The United States still has more than 3,000 people on death row, but only five states have managed to conduct 19 executions between them this year, down more than two-thirds on 1999, with public support waning. However, the battle is far from over. The US is less susceptible to international pressure, and the conservatives take their shibboleths seriously. Recently, some states have had trouble obtaining lethal injection drugs, for the simple reason that pharmaceutical companies do not want their product used to kill people. In a recent supreme court challenge, the conservative five-justice majority voted to uphold the lethal execution process, insisting that a prisoner who objects to a particularly gruesome and painful method of execution must help the state by suggesting an alternative way to execute him.

China may be the ultimate challenge for abolitionists. Like the US, the regime is not impressed by international pressure. Despite this, Chinese officials have stated that abolition will come sometime in the future, when the time is right.

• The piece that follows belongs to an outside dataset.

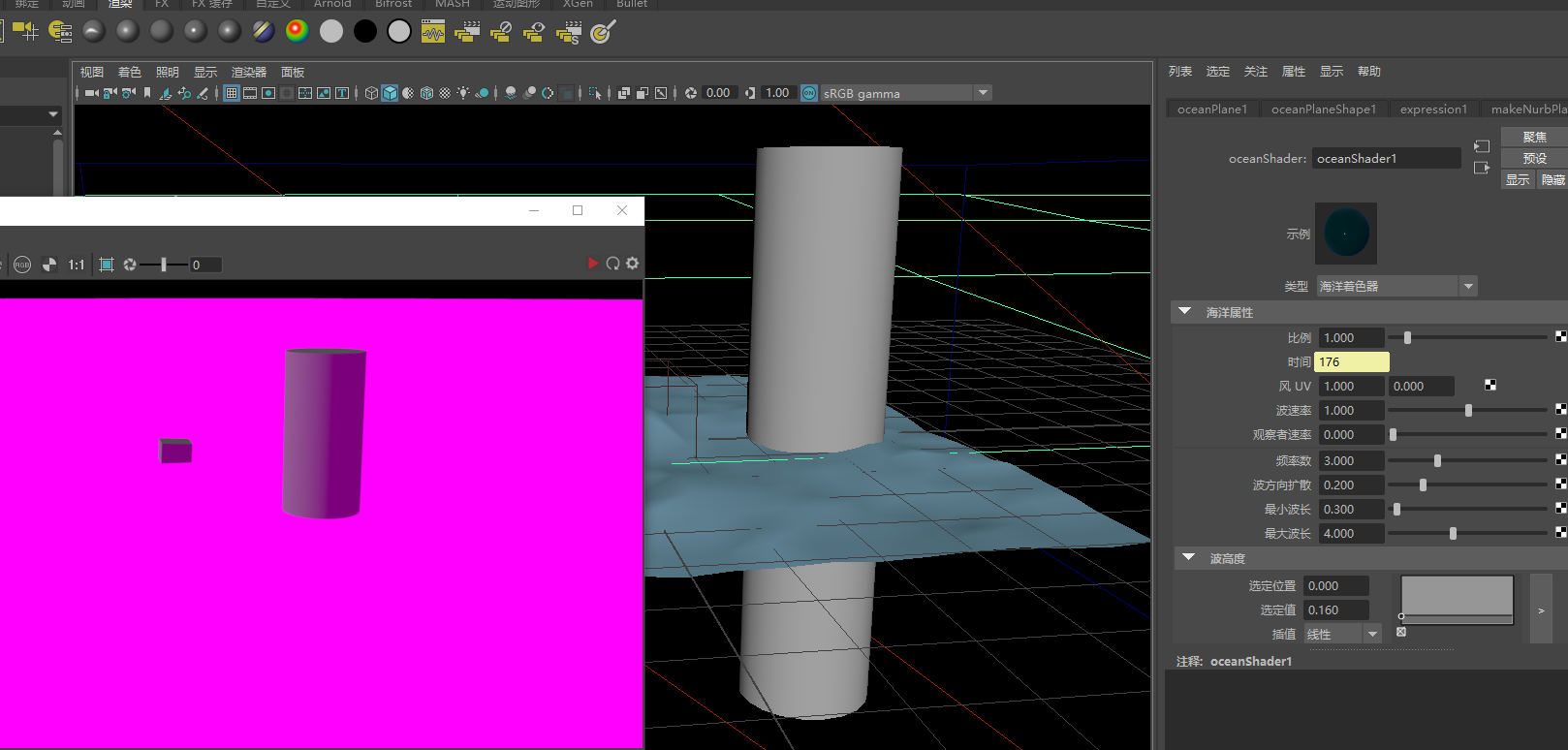Click the refresh render icon

612,264
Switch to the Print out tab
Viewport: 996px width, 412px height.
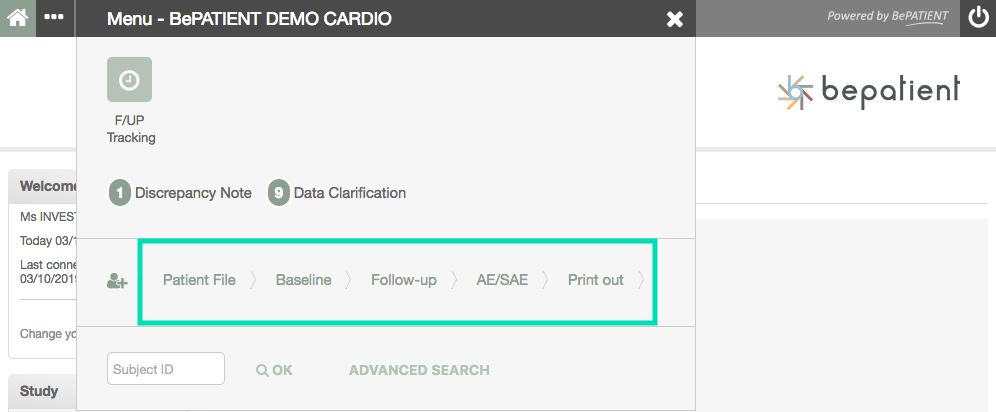coord(595,280)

Yet, ironically, they have created the conditions for the internal backlash they fear from the Chinese people: the population remains strongly (95%) in favour of the death penalty for the simple reason that official propaganda says that executions deter crime, and the regime stifles dissent. When the regime allows meaningful discourse, the facts will inevitably create the moment for abolition.

For those of us in the trenches of this battle, it is cold comfort that history will place us on the correct side of the argument. I have watched while six of my clients die: two in the gas chamber, two in the electric chair, and two on the gurney. Each time, I have come out of the chamber, and looked up at the stars, wondering how such barbarism has made the world a safer or more civilised place. For today, there are just too many individual, living human beings systematically killed, all for no good reason.